§ **PROVIDED TEXT**
The measures have resulted in weak business confidence, a slump in investment and surging unemployment. The youth jobless rate, in particular, hit more than 18% last month.
Worries about foreign investment
Concerns about foreign capital leaving China have grown. In recent weeks, reports said Apple has accelerated plans to shift some of its production outside of China, telling suppliers to plan more actively for assembling Apple products elsewhere in Asia.
Foxconn, Apple’s biggest contractor, said last month it had secured a new site in Vietnam to expand production in the Southeast Asian country, according to the company.
For the first time in 25 years, the American Chamber of Commerce in China found in its annual survey of members that fewer than half of the respondents regarded China as one of their top three investment destinations.
To boost business confidence, China’s new economic leadership is trying to reassure foreign business and the domestic private sector.
“You are not foreigners, but family,” Wang Wentao, the commerce minister, told attendees at the China Development Forum.
Wang held a dozen personal meetings with senior company officials, including the CEOs or chairs from Swire Group, Qualcomm, BMW, Mercedes-Benz and Nestlé, according to the ministry.
In a meeting with Cook on Monday, he said China is willing to “provide a good environment and services” for foreign enterprises including Apple.
Earlier this month, the ministry announced that for the first time, it would launch an “Invest in China Year” in 2023 to encourage foreign companies to set up shop.

§ **GOALS**
a) In the China investment article, in which country did Foxconn secure a new site to expand production?
b) Reproduce the part of the China investment article starting with "Foxconn, Apple’s biggest" and going on through "China Development Forum.".

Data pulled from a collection
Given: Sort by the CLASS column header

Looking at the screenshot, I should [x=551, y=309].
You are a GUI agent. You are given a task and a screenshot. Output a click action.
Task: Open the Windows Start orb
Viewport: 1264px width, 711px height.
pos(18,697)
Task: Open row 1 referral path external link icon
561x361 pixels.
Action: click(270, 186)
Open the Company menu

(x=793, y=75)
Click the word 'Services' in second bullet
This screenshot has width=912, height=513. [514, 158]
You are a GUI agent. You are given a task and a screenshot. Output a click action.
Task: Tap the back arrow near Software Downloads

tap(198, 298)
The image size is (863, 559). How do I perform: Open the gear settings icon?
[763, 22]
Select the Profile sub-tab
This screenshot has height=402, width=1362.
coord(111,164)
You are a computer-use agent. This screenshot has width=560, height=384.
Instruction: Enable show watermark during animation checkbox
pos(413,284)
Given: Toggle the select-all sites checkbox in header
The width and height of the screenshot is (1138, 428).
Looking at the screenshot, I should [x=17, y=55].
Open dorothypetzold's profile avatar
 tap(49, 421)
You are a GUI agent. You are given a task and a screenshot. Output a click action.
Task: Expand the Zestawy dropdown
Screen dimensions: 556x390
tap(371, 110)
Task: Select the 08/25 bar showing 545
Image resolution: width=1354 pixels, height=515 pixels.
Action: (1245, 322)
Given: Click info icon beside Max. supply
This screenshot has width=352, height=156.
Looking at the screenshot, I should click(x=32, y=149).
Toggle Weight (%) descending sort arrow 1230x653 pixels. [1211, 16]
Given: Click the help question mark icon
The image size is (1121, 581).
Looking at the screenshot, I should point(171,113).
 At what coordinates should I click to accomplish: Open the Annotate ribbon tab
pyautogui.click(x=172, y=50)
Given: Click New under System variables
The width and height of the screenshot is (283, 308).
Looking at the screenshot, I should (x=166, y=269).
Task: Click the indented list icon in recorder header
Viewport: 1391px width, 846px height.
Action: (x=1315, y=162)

§ **THE ANSWERS**
a) Vietnam

b)
Foxconn, Apple’s biggest contractor, said last month it had secured a new site in Vietnam to expand production in the Southeast Asian country, according to the company.
For the first time in 25 years, the American Chamber of Commerce in China found in its annual survey of members that fewer than half of the respondents regarded China as one of their top three investment destinations.
To boost business confidence, China’s new economic leadership is trying to reassure foreign business and the domestic private sector.
“You are not foreigners, but family,” Wang Wentao, the commerce minister, told attendees at the China Development Forum.